● Exercice court A: Dans le listing, reprenez les lignes allant de celle qui contient « Click the sentence » jusqu'à la fin du listing incluse, en substituant « black boots » à « brown boots » sans rien modifier d'autre.
● Exercice court B: Poursuivez la critique du roman de Nadine Gordimer sur Paul et la famille Bannerman à la suite de sa dernière phrase.
*** Extrait du document ***
Alors Paul l'écolo radioactif réfléchit :
« Comment a-t-il pu, lui dont le travail, la raison d'être consiste à préserver la vie, vivre si longtemps et si étroitement avec elle, complice efficace de sa destruction ? » En effet, l'agence de publicité de Berenice est financée par le secteur touristique, notamment les réserves animalières qui montrent les “Big Five” aux amateurs fortunés d'Afrique sauvage, le contraire, selon lui, de la vraie protection de la nature, sans compter la brutale exploitation du littoral. Au tiers du roman, on s'attend donc à ce que Paul « bouge » et même rompe avec sa femme...
Au lieu de cela, place aux aventures des parents, plutôt convenues sinon peu crédibles. Lindsay avait avoué à son mari que jadis elle l'avait trompé pendant des années pour retrouver un beau juriste à l'étranger mais que c'était bel et bien fini tout ça. La retraite venue, Adrian déserte lors d'un voyage au Mexique pour suivre une jolie guide et conférencière norvégienne qui a la moitié de son âge. Que voulez-vous, il aimait l'archéologie et les temples aztèques !
Avec le style heurté, dur, sec et un peu cassé de la romancière, — du moins dans cet ouvrage — on a du mal à éprouver beaucoup de sympathie pour les personnages. Dans cette société post-apartheid, Nadine Gordimer a judicieusement placé quelques Noirs : comme Primrose la bonne au service des parents Bannerman qui paient l'école de son fils pour se donner bonne conscience, et Thepolo, collègue de Paul dans son travail d'évaluation des risques que les projets de développement infligeront à la nature.
*** Données de la tâche ***
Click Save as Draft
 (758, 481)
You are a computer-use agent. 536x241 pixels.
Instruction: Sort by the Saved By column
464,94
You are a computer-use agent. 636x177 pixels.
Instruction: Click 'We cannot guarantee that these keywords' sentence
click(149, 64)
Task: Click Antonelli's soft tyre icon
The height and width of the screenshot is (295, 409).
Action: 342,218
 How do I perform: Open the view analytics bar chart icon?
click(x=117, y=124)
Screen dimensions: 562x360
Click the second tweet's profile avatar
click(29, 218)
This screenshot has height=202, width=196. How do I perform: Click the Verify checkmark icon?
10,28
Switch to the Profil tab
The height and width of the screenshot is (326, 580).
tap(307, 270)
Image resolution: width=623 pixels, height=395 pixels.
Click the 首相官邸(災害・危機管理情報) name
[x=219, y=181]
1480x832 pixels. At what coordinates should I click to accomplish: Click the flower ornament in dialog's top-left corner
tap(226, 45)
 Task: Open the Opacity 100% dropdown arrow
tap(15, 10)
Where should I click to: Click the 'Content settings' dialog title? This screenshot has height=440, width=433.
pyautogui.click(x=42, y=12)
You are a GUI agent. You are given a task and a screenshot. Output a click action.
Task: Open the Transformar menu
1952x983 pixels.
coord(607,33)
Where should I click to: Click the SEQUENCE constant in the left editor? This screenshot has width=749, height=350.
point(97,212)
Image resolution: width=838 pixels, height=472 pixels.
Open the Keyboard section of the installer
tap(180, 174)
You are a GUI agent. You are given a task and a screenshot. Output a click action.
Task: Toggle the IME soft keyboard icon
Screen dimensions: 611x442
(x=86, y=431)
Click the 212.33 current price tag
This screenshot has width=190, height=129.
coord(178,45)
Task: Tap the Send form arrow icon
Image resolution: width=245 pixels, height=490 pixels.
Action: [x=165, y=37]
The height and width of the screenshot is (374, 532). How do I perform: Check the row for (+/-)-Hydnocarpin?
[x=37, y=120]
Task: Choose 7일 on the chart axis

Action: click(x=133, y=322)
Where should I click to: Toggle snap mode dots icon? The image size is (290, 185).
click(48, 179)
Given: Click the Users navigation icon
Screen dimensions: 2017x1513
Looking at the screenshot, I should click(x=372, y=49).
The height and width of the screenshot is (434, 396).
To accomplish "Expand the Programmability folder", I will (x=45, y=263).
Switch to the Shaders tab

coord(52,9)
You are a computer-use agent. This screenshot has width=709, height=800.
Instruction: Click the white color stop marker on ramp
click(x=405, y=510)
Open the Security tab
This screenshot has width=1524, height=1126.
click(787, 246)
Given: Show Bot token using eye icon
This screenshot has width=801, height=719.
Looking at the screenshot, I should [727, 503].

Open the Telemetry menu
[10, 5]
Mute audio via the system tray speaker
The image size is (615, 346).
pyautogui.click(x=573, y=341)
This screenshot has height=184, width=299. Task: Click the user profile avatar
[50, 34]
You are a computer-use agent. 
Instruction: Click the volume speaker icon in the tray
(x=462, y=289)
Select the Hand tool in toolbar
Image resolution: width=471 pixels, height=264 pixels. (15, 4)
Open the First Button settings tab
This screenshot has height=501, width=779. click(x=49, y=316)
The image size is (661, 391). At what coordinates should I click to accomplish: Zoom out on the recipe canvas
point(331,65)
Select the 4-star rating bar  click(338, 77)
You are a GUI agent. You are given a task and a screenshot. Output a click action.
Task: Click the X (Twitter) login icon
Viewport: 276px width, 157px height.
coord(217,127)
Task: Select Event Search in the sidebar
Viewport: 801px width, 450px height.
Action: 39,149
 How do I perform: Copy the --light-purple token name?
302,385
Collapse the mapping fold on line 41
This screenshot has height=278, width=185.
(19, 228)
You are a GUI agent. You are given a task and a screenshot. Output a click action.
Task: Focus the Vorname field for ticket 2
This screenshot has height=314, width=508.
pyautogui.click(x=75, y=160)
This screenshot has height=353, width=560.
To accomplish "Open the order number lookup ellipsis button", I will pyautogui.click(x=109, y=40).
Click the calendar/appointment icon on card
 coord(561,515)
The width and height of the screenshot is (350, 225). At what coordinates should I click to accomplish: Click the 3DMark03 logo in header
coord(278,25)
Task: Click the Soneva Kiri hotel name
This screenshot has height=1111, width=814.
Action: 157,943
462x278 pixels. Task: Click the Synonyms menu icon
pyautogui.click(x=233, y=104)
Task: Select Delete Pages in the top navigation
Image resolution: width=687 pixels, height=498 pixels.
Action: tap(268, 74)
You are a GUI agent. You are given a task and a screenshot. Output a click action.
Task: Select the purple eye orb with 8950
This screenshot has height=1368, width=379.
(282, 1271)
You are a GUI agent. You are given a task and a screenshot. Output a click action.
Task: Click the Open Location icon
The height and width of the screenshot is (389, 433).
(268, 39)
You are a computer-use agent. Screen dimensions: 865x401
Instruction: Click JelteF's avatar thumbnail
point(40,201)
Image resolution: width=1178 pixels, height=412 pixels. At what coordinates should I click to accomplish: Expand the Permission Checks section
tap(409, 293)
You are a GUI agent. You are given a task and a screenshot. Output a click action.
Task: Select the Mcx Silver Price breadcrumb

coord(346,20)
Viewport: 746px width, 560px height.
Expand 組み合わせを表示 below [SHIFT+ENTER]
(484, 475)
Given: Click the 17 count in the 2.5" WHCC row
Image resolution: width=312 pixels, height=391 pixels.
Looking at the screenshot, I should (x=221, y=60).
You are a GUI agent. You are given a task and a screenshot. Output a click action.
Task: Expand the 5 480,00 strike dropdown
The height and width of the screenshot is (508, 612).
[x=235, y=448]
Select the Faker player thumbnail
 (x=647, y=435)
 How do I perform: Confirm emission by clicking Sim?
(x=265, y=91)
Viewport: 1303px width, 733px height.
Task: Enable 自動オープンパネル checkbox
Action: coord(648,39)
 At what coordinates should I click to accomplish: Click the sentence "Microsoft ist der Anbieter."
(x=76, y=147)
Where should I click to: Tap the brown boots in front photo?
***
● Réponse finale A:
 At what coordinates should I click to accomplish: Click the sentence "Microsoft ist der Anbieter."
(x=76, y=147)
Where should I click to: Tap the black boots in front photo?

● Réponse finale B:
Faute de profondeur psychologique suffisante donnée aux personnages, on a comme l'impression de lire une BD sans images ou encore un projet de roman à thèse laissé inachevé. Mais à la fin ça se termine bien : Paul rentre chez lui, fait un enfant à Berenice, et sa mère désormais veuve adopte une petite fille noire séropositive. Sans oublier que le gouvernement renonce au nouveau réacteur, [puis en 2018 à toute énergie nucléaire faute de financement]. Ainsi le charbon reste-t-il l'énergie dominante avec 67 % du bilan énergétique tandis que l'électricité est d'origine thermique, tirée du charbon à 90 % (selon l'article Energie en Afrique du Sud de Wikipedia). Mais ce n'était apparemment pas cette dépendance au carbone qui faisait bouger Nadine Gordimer et ça ne l'empêchait pas de se présenter comme écologiste.
Maintenant que vous en savez assez sur ce roman qui se veut “bien-pensant” : lisez autre chose.
• Nadine Gordimer. Bouge-toi ! Traduit par G. et M. Lory. Grasset, 2007, 277 pages.